Sentinel executive chairman and chief investment officer, Warren Ebert, said Scarborough House represented a highly desirable investment opportunity.
“Nationally, there continues to be strong investor demand for quality office assets, which has been driven by low interest rates and pent-up investor demand,” he said.
JLL data shows the strong positive net absorption in the government-dominated Canberra office market has seen its vacancy rate tighten from 8.2% down to 7.6% over the quarter, the lower headline vacancy figure in almost 12 years.
ASX-listed Irongate Group tapped investors to partially fund its $74 million acquisition of the A-grade Canberra office building home to the federal government’s Australian National Audit Office, while Charter Hall has just acquired the Services Australia office in Canberra for $306 million.
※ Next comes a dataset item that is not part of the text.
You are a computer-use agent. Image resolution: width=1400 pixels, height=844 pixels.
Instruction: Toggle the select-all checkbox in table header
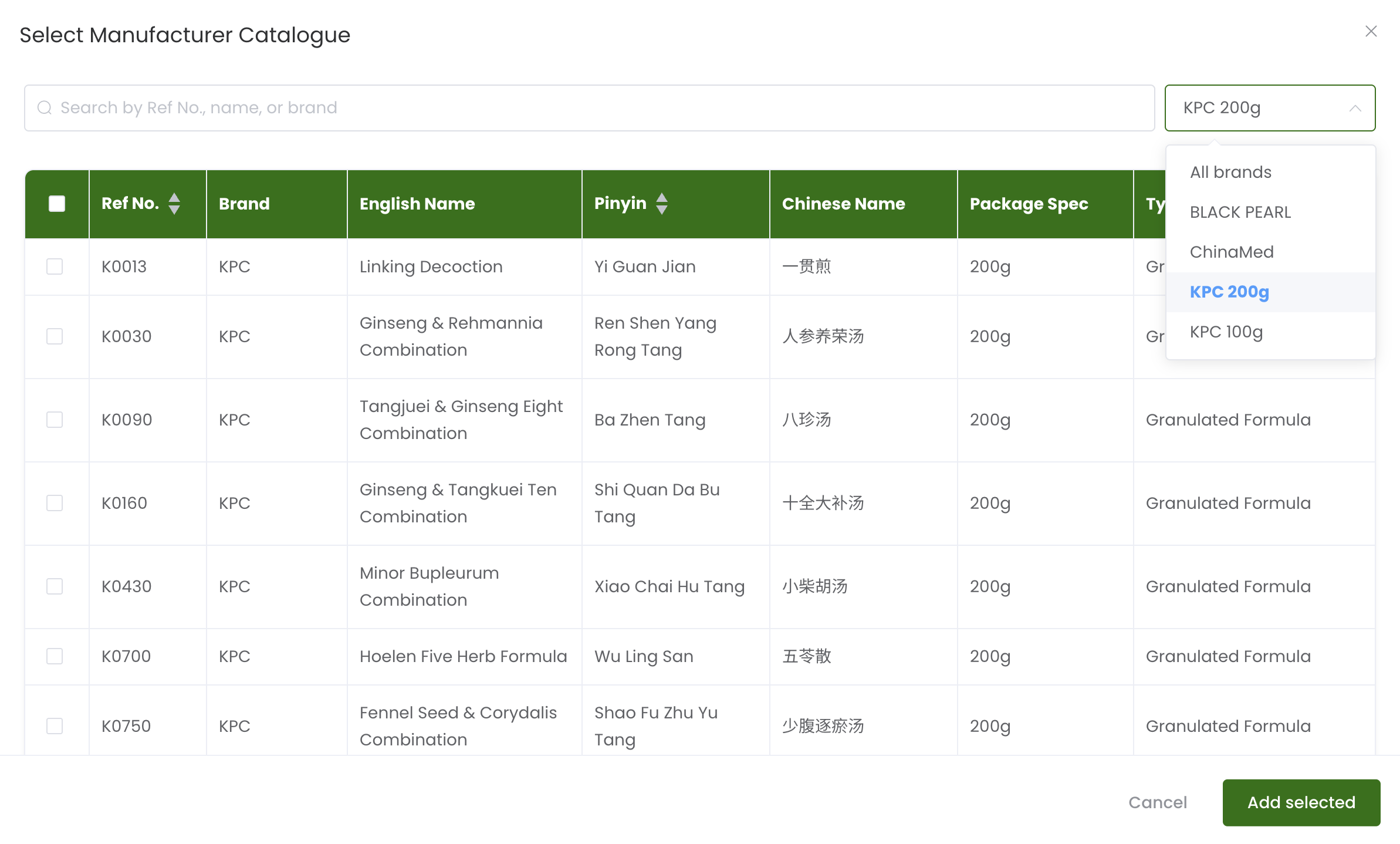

On the sell side, Centuria Capital held the property within a single asset, closed-ended unlisted property trust that delivered an average income yield of 8% per annum to investors. It paid a 8.35% distribution in FY21, increasing to 8.50% during FY22 until settlement of Scarborough House.
Meanwhile, the Centuria Government Income Property Fund (CGIPF), which launched at the beginning of this month, has now closed its $133 million capital raise for the $224 million acquisition of an A-grade office building in Melbourne’s inner west.
More than 90% of the Footscray building is leased to Victorian government departments and agencies including City West Water, State Trustees Limited and the Treasury and Finance Department.
Jason Huljich, Centuria joint CEO, said quality assets backed by resilient government tenants form a key acquisition strategy across the Centuria Group, which has $6.7 billion of office assets under management across its platform, of which 28.5% by income are leased to local, state or federal governments.
Ross Less, Centuria’s head of funds management said, “Canberra benefits from a high proportion of public sector employment. Other markets, such as Victoria, are increasing their public sector workforce, which has a knock-on effect for the office market and reinforces our investment strategy for our Footscray office acquisition, which is CGIPF’s single asset.”
The Victorian government is using the Footscray building as the first of five government work hubs for the public service in metropolitan Melbourne areas, to allow workers to be in close proximity to their homes.
Knight Frank’s Paul Kempton brokered the off-market 1 McNab Avenue sale.